Now it's time to answer the lingering question of how can a client know which node has the key it's looking for. Especially now that rebalancing moves partitions from one node to another node, thus changing the IP from which that partition was initially accessible. This suggests that someone needs to be on top of those changes to be able to answer the question: If I want to read or write the key “foo”, which IP address and port number do I need to connect to?
This is an instance of a more general problem called service discovery, which isn’t limited to just databases. Any piece of software that is accessible over a network has this problem, especially if it is aiming for high availability (running in a redundant configuration on multiple machines).
This can be done in one of the following 3 methods illustrated in the following diagram:
Allow clients to contact any node (via a round-robin load balancer perhaps). If that node coincidentally owns that partition, it can serve this request or it can forward it to the appropriate node (provided that it nodes which one, maybe via sharding key or something similar).
Send all requests to a routing tier first which determines which node should handle this request and then forwards to the appropriate node directly. This is called a partition-aware load balancer and it doesn't handle any requests, it just forwards the request to the correct node.
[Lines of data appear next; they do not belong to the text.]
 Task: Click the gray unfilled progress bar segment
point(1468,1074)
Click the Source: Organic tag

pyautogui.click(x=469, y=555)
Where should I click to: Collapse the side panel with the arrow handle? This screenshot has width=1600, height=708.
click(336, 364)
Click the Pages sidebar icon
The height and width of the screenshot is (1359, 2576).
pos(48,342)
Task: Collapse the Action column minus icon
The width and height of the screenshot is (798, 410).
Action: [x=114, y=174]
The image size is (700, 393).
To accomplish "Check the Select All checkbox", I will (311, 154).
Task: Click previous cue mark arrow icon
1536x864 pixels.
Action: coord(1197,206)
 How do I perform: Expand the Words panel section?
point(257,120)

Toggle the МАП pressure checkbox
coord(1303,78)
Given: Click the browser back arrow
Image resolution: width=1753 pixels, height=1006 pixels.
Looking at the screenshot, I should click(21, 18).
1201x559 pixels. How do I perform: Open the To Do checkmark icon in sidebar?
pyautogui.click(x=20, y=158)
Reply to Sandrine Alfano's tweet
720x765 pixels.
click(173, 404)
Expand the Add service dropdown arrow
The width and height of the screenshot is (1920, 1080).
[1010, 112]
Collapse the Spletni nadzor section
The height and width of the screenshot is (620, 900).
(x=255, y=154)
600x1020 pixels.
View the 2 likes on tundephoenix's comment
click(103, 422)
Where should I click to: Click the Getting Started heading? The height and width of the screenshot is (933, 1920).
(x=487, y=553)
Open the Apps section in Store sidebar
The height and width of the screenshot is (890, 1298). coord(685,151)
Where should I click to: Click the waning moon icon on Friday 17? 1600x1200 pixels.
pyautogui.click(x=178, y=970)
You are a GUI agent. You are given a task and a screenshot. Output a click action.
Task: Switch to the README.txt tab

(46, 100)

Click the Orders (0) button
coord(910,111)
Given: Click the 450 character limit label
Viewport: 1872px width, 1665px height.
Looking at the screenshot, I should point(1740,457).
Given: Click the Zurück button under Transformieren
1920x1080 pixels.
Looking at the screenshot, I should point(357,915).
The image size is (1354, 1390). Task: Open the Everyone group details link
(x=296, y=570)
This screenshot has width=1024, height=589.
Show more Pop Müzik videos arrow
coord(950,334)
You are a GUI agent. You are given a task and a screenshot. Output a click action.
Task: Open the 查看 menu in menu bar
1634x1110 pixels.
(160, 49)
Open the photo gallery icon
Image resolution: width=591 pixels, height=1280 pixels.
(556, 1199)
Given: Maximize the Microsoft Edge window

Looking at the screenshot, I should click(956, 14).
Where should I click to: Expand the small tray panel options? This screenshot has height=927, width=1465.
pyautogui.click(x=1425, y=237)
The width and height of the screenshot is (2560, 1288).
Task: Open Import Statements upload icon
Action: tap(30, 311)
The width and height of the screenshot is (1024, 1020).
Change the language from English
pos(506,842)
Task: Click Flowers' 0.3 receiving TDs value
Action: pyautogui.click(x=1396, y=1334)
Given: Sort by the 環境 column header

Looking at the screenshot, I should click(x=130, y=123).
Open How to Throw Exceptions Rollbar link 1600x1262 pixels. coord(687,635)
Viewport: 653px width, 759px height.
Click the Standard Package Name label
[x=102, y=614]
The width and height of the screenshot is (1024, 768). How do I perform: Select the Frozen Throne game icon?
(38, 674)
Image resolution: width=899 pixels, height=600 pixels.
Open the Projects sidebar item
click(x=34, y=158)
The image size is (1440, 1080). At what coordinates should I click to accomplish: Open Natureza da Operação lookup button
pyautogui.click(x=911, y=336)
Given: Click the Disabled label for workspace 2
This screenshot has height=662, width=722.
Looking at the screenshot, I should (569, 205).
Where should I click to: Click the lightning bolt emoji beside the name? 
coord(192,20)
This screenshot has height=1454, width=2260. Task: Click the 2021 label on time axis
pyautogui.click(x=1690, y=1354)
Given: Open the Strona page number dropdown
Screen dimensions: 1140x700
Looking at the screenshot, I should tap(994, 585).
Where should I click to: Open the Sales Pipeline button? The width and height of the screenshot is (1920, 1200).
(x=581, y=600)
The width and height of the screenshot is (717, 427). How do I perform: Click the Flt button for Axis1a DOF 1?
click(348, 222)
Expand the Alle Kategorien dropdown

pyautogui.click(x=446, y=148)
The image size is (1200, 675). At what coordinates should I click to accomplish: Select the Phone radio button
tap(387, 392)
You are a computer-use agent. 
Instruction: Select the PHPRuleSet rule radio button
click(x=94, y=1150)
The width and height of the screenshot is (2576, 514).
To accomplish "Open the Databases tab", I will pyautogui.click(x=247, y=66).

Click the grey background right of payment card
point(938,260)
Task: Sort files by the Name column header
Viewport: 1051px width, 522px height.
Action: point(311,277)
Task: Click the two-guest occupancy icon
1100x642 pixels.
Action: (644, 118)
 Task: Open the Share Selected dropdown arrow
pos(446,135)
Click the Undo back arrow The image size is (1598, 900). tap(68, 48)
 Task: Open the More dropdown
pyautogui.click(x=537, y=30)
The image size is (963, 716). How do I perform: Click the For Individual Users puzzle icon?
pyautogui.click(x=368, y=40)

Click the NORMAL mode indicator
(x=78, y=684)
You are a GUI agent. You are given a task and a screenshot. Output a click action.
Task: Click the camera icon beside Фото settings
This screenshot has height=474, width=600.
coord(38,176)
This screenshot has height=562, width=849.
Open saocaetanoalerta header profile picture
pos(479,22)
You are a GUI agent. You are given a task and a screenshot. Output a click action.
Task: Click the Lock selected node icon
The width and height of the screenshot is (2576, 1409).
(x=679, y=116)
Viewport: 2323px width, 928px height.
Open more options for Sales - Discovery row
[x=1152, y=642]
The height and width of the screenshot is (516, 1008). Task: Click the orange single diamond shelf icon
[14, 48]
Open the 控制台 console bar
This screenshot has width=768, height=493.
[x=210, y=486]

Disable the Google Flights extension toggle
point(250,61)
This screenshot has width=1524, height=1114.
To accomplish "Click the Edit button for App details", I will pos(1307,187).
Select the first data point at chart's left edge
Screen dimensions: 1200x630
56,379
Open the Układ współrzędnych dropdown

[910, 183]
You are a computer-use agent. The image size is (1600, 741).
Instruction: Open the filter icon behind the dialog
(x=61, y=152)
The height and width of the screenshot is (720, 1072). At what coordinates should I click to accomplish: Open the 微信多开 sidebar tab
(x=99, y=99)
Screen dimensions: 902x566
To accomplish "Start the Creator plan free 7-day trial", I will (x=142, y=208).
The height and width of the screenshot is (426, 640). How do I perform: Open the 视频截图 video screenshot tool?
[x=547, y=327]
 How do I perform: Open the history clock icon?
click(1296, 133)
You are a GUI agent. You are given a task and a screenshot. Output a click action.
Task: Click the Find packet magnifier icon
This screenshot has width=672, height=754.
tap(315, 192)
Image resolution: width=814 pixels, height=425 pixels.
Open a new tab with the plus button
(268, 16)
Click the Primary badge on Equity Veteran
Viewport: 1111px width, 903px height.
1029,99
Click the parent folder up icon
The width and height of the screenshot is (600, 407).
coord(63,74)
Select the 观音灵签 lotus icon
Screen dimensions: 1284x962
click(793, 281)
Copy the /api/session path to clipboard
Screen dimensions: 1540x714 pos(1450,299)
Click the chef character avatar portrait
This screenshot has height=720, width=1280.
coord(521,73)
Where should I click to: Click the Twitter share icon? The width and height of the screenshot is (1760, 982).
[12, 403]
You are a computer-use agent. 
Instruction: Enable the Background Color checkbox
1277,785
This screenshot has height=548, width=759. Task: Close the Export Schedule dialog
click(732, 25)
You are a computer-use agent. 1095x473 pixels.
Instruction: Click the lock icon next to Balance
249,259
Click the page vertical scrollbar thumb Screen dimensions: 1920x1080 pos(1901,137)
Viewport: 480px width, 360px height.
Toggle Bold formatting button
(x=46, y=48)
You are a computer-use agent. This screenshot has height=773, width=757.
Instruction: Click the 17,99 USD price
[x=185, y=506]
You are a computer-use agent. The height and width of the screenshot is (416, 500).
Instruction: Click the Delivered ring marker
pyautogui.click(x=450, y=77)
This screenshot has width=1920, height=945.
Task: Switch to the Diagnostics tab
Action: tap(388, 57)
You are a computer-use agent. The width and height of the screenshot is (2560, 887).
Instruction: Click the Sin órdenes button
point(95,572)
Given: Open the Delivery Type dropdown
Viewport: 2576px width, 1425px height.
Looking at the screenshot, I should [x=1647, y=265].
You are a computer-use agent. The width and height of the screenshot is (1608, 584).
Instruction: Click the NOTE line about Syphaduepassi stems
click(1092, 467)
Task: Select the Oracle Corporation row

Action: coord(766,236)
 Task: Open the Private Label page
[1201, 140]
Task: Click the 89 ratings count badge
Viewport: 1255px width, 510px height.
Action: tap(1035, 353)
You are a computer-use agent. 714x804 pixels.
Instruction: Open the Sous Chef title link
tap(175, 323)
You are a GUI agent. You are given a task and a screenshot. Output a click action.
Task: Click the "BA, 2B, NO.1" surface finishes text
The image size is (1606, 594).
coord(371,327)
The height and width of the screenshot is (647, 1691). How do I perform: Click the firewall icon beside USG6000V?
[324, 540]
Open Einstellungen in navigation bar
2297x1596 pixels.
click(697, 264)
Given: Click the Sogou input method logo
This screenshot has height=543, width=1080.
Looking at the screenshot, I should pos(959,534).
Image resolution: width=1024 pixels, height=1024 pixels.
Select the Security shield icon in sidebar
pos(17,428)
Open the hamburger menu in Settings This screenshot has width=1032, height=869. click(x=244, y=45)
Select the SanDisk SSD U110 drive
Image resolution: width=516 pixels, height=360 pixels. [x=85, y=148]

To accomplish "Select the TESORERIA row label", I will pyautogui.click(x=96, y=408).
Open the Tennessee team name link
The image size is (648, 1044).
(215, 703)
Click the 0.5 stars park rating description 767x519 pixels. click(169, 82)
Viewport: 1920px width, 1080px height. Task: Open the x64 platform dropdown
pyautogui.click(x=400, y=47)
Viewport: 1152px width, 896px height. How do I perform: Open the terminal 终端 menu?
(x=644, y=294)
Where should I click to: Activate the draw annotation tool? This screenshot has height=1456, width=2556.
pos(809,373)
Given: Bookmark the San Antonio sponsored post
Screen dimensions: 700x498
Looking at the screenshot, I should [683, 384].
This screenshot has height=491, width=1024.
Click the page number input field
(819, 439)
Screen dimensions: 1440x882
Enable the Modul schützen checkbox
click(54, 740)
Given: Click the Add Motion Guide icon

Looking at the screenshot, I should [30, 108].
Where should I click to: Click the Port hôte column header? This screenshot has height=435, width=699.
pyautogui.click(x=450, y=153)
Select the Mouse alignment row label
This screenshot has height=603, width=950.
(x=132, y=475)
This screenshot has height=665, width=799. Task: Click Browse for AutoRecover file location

Require that clients be aware of the partitioning and the assignment of partitions to nodes in which case they can directly connect to the appropriate nodes without a middleman.
In all cases, the key problem is: how does the component making the routing decision (which may be one of the nodes, the routing tier, or the client) learn about changes in the assignment of partitions to nodes?
This can be modeled as a distributed consensus problem in which nodes of the system perform a set of protocols to agree on a node, but those are very complex to implement, however they are more reliable and many systems are moving towards this direction nowadays.
The other method is having an authoritative service for maintaining this metadata, like ZooKeeper which in this case will maintain a mapping of partitions to nodes. Other actors, such as the routing tier or the partitioning-aware client, can subscribe to this information in ZooKeeper. Whenever a partition changes ownership or a node is added or removed, ZooKeeper notifies the routing tier so that it can keep its routing information up-to-date.
The previous diagram illustrates this further, as we can see we have a ZooKeeper deployed which maintains all needed metadata, like key ranges, partitions, nodes and IP addresses. So basically, it can answer the question of which node to talk to fetch a specific key. In this architecture, we are keeping the routing tier as is and it's communicating with ZooKeeper to route the client request to the correct node. Also, ZooKeeper will always be listening to any changes that might occur for any reason and update its mapping.
As I said before, many systems that started this way, like for example databases like ClickHouse or message queue systems like Kafka ended up trying to ditch ZooKeeper in favor of their version of achieving consensus because it turns out that having a single authoritative service is not very reliable.
In this article, we discussed how partitioned databases deal with the changing nature of query throughput and data set sizes via performing rebalancing and we discussed some of the approaches that can be used, like the hash mod N, fixed partitions, and dynamic partitioning. Then we discussed how partitioned systems can perform request routing either by using distributed consensus algorithms or authoritative medata mapping services.